*JOB*. Render everything in the material from the line containing "Click the translated" down to the line containing "Looking at the", both included, as a Markdown table with the columns No. and Text. Omit blank lines and leave the pictures out.

━━ TASK DATA

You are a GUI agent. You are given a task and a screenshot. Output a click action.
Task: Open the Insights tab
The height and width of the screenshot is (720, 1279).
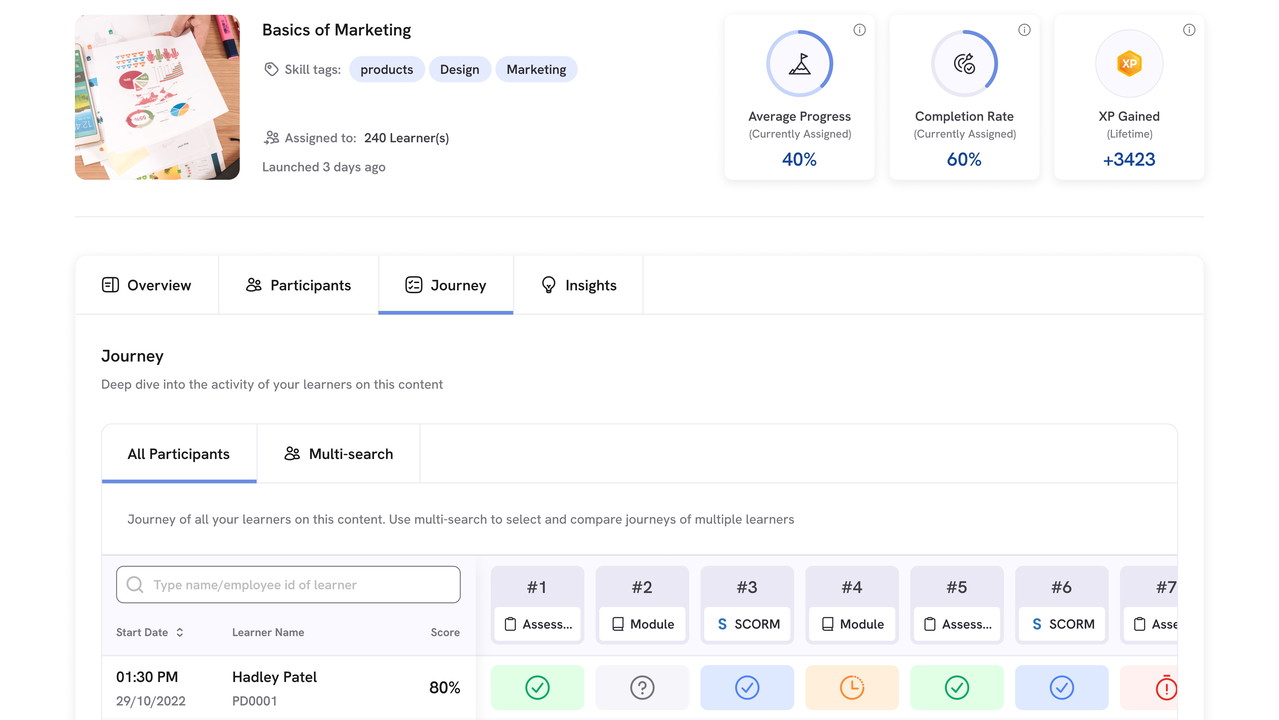pos(578,285)
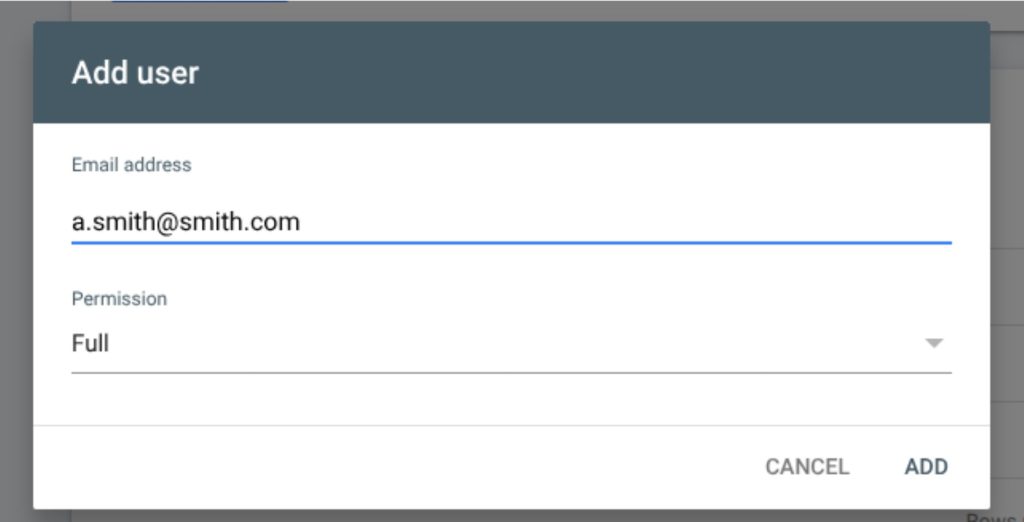Select the 'Full' permission value
The width and height of the screenshot is (1024, 522).
(x=90, y=343)
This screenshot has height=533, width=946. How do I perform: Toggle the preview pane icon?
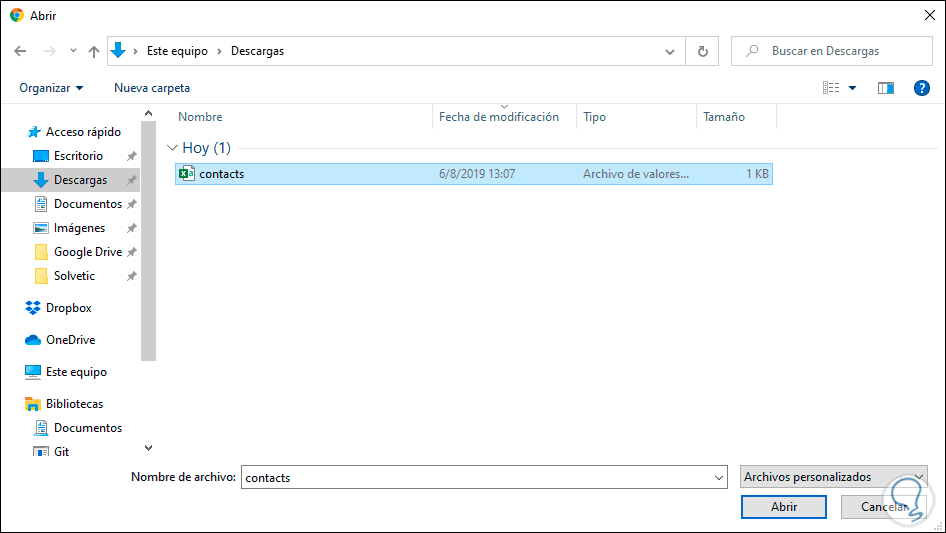point(885,88)
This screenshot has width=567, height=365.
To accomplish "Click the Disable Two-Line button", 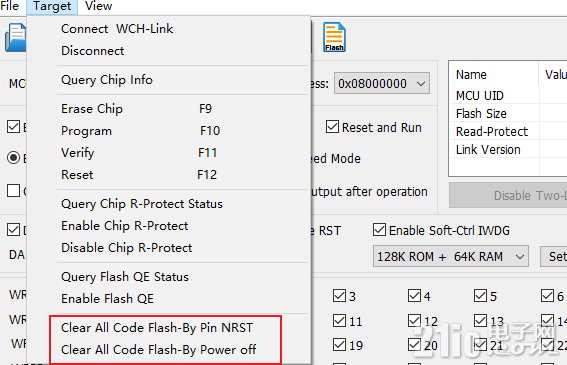I will (x=508, y=195).
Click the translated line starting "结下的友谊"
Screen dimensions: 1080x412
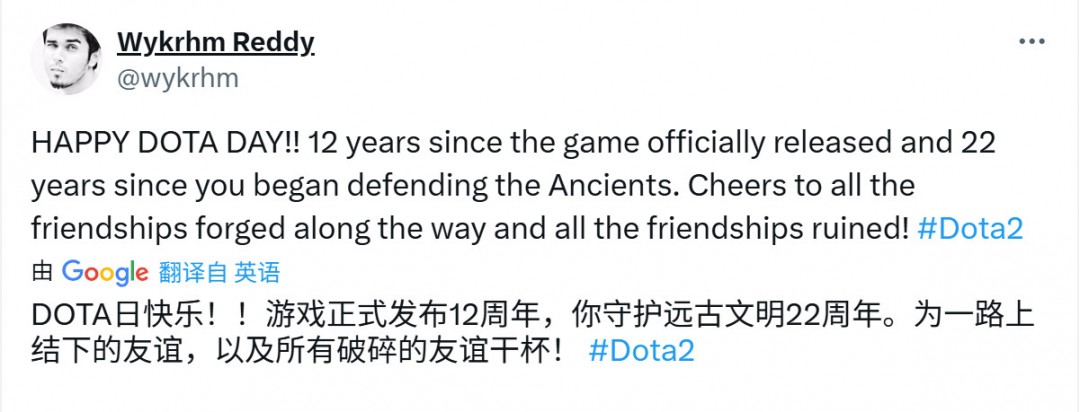(300, 352)
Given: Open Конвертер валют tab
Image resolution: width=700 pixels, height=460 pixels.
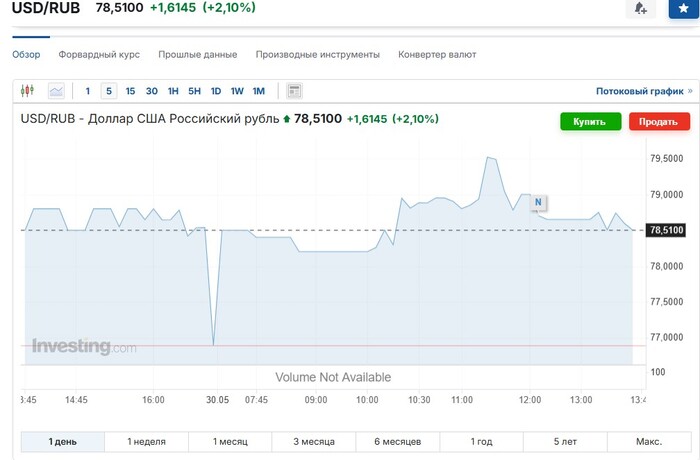Looking at the screenshot, I should (x=437, y=54).
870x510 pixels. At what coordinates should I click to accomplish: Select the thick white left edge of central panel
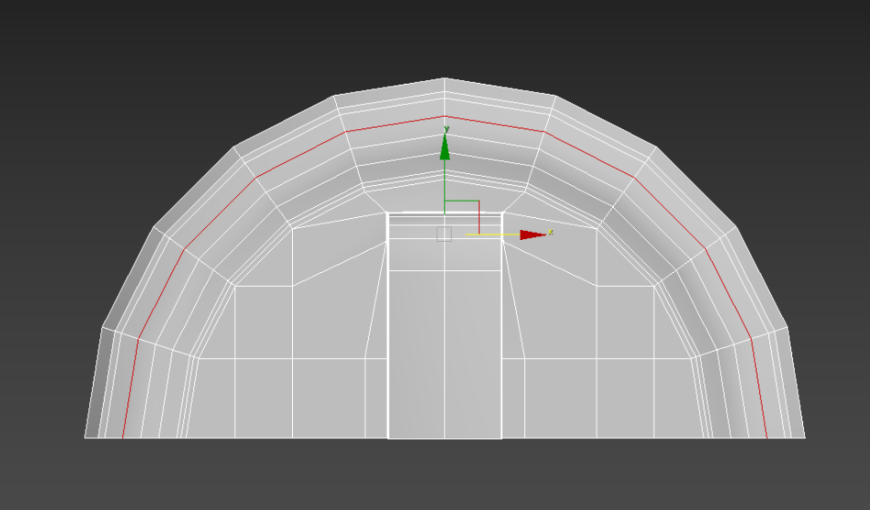point(387,325)
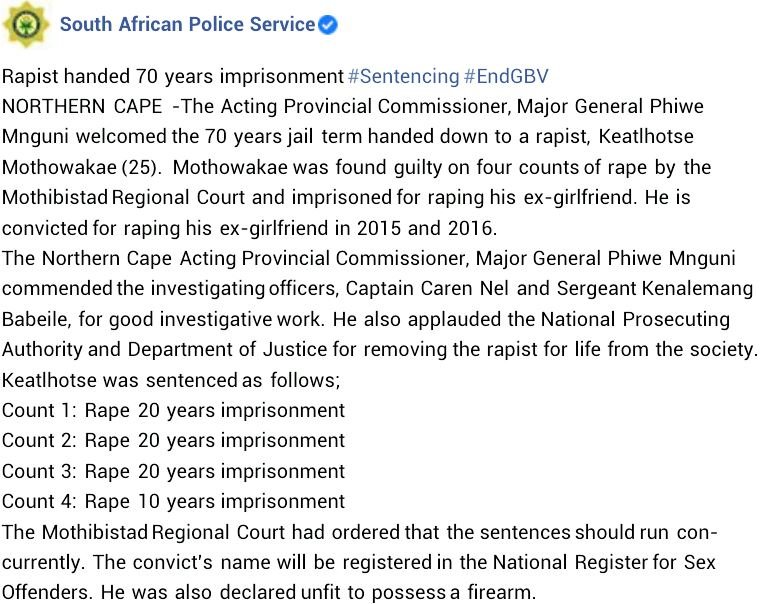The height and width of the screenshot is (604, 771).
Task: Open the #EndGBV hashtag
Action: click(505, 76)
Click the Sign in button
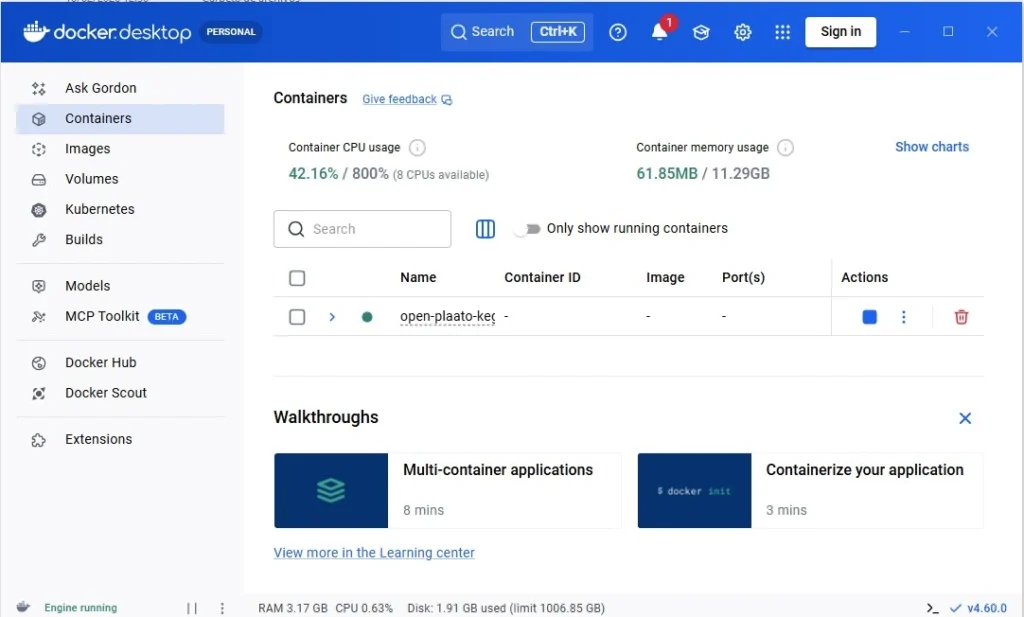The width and height of the screenshot is (1024, 617). point(840,32)
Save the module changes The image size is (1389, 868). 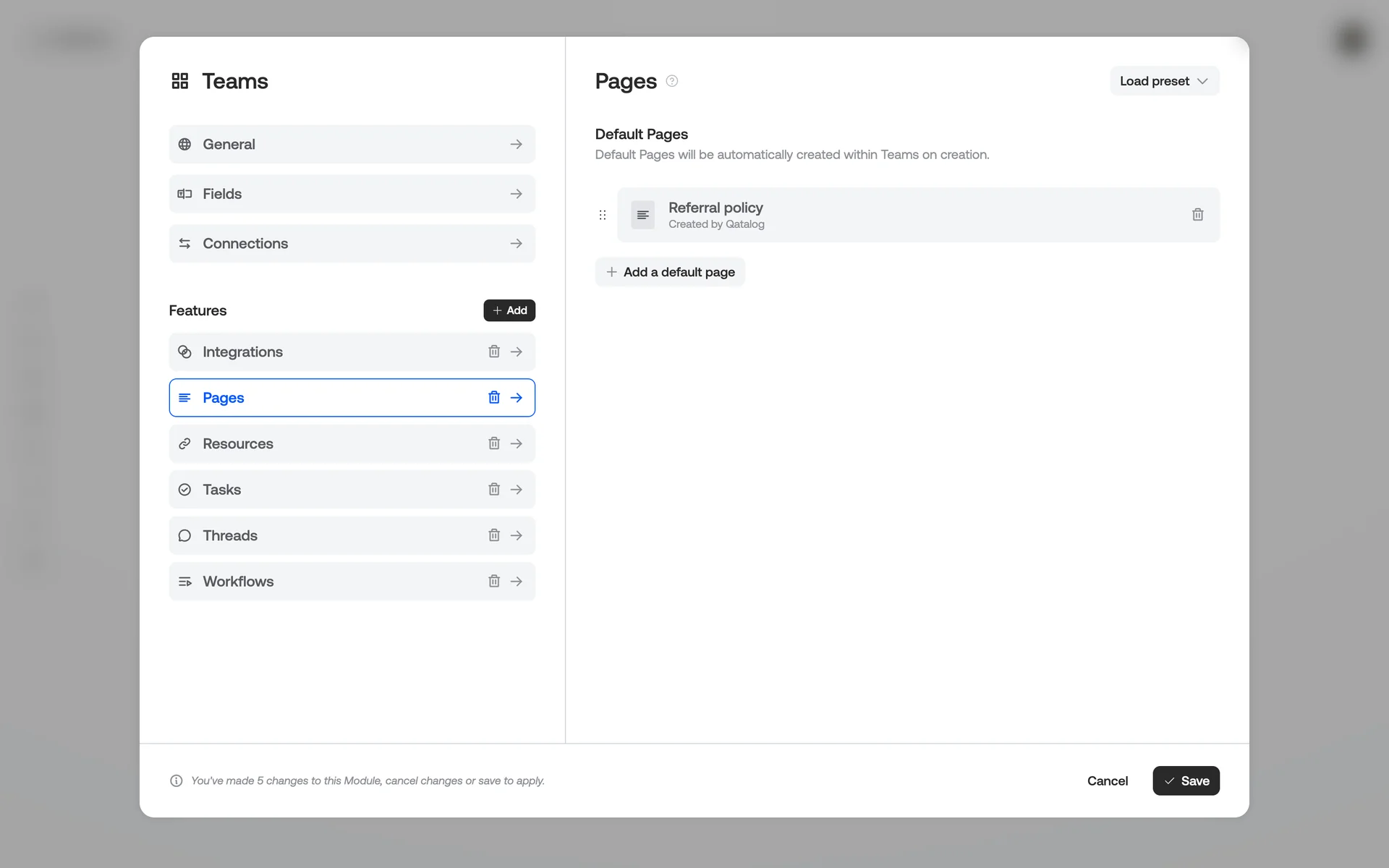pos(1186,780)
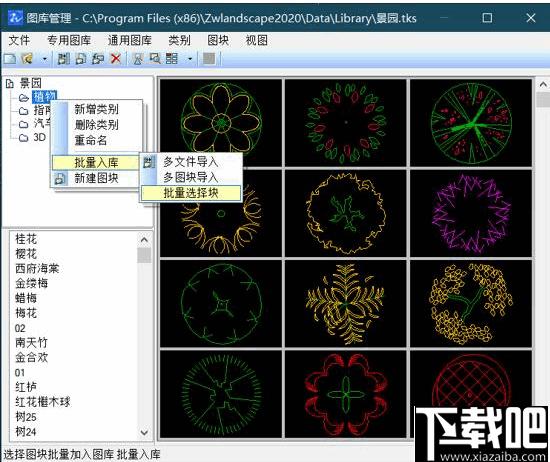Click down arrow of block list scrollbar
This screenshot has height=462, width=550.
[144, 433]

━━━━

*RESULT OF THIS TASK*.
| No. | Text |
|---|---|
| 1 | Click the translated line starting "结下的友谊" |
| 2 | Screen dimensions: 1080x412 |
| 3 | (300, 352) |
| 4 | Given: Open Конвертер валют tab |
| 5 | Image resolution: width=700 pixels, height=460 pixels. |
| 6 | Looking at the screenshot, I should (x=437, y=54). |